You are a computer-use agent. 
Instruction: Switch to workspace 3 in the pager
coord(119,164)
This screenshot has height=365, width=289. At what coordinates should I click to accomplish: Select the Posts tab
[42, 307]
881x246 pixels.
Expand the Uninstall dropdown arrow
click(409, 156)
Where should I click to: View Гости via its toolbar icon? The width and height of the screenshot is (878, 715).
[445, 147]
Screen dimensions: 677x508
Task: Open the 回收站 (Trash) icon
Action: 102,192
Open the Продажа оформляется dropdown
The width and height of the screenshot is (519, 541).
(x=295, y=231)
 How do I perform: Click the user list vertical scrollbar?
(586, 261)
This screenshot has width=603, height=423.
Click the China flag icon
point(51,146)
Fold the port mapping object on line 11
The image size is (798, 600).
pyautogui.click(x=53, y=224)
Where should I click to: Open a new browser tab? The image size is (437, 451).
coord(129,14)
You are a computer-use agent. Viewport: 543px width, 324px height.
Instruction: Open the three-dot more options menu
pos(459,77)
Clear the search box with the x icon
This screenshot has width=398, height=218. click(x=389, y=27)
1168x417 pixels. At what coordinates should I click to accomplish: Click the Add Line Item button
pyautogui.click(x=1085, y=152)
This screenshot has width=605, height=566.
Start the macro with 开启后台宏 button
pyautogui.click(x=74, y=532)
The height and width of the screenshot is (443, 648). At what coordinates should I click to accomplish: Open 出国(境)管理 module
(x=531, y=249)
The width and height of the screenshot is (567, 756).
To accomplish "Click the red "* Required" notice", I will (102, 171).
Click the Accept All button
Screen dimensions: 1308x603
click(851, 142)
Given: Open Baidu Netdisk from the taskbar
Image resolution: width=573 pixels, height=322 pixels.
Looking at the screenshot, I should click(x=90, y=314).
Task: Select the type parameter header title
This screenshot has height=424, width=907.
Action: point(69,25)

_How to complete this task:_ Take the line that contains "Where should I click to: Open" and each line after it through the end of the records, and repeat them all exactly. Nothing else.

_Solution to this problem:_
Where should I click to: Open a new browser tab? The image size is (437, 451).
coord(129,14)
You are a computer-use agent. Viewport: 543px width, 324px height.
Instruction: Open the three-dot more options menu
pos(459,77)
Clear the search box with the x icon
This screenshot has width=398, height=218. click(x=389, y=27)
1168x417 pixels. At what coordinates should I click to accomplish: Click the Add Line Item button
pyautogui.click(x=1085, y=152)
This screenshot has width=605, height=566.
Start the macro with 开启后台宏 button
pyautogui.click(x=74, y=532)
The height and width of the screenshot is (443, 648). At what coordinates should I click to accomplish: Open 出国(境)管理 module
(x=531, y=249)
The width and height of the screenshot is (567, 756).
To accomplish "Click the red "* Required" notice", I will (102, 171).
Click the Accept All button
Screen dimensions: 1308x603
click(851, 142)
Given: Open Baidu Netdisk from the taskbar
Image resolution: width=573 pixels, height=322 pixels.
Looking at the screenshot, I should click(x=90, y=314).
Task: Select the type parameter header title
This screenshot has height=424, width=907.
Action: point(69,25)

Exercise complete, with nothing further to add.